Frederick’s words reflect the daily experience of thousands asylum seekers in Greece, looking for safety and hope for a better life for themselves and their families. Having persevered through traumatic journeys, they are forced to live in overcrowded camps under very difficult—even inhumane—conditions. Since last March, they have been under a constant state of quarantine extended every two weeks, creating a suffocating living environment and affecting their already strained mental and physical health.
“Before the lockdown, in sessions I mostly heard about the general uncertainty of an asylum seeker’s life. People who asked us for help mostly focused on the future, on their asylum application, on the next steps. What worries them now has much more to do with their daily struggle, their struggle for survival. Restrictions on movement and heightened tensions in the camp have exacerbated an already difficult situation. People do not feel safe. Their access to medical care is limited. This has an impact on their mental health, making their lives even more difficult,” says Kateřina Šrahůlková, a psychologist working at the MSF Pediatric Clinic on the island of Lesvos.

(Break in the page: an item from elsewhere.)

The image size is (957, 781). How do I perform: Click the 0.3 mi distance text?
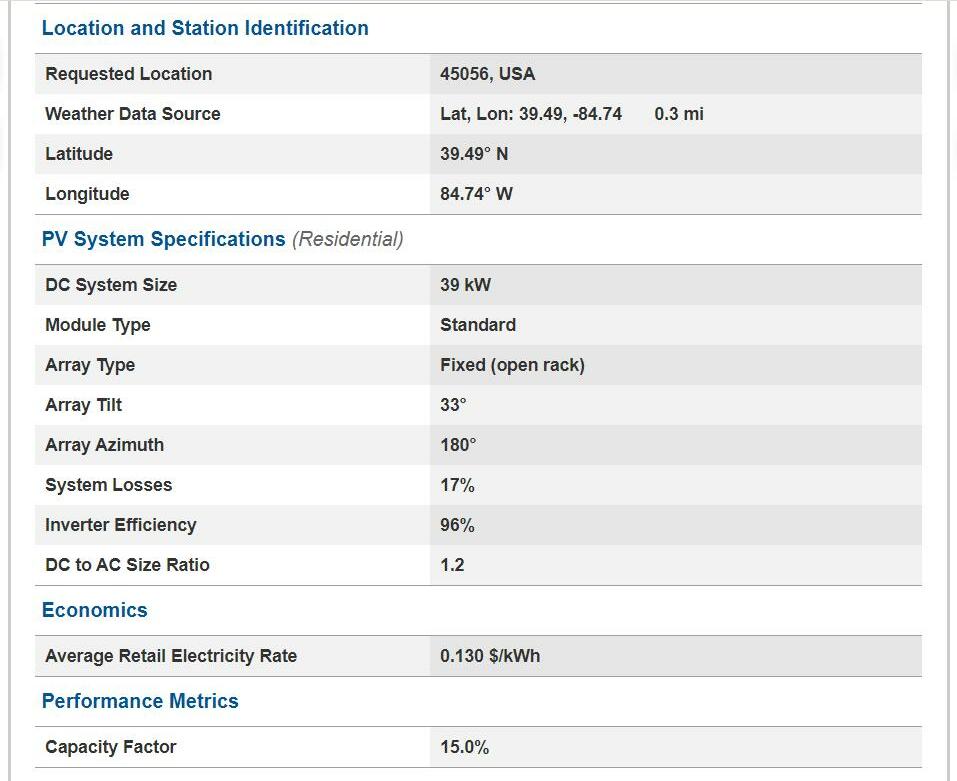(x=679, y=114)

“You and I felt stressed and struggled during the lockdown period. Just imagine how it must be for people who have lived through very traumatic experiences, now that they have to be trapped in a camp—a place where they cannot find safety and tranquility, where they cannot have a private space and need to stand in line for food, to use the toilet, for water, for everything,” adds Grigoris Kavarnos, who works as a psychologist at MSF’s clinic in Mytilene, Lesvos.
The public health measures that we are asked to follow in our daily lives, such as practicing social distancing and frequent hand washing, are impossible to observe in a refugee camp, where a single shower or toilet serves hundreds of people, where people have to wait in line each day for food. The conditions prevailing in a refugee camp create a particularly dangerous context for the spread of the coronavirus.
At the moment, 3,500 asylum seekers are living in the refugee camp in Vathy, Samos, in an area designed to accommodate 648 people, while the new camp in Lesvos hosts 7,000 asylum seekers, of which 2,500 are children.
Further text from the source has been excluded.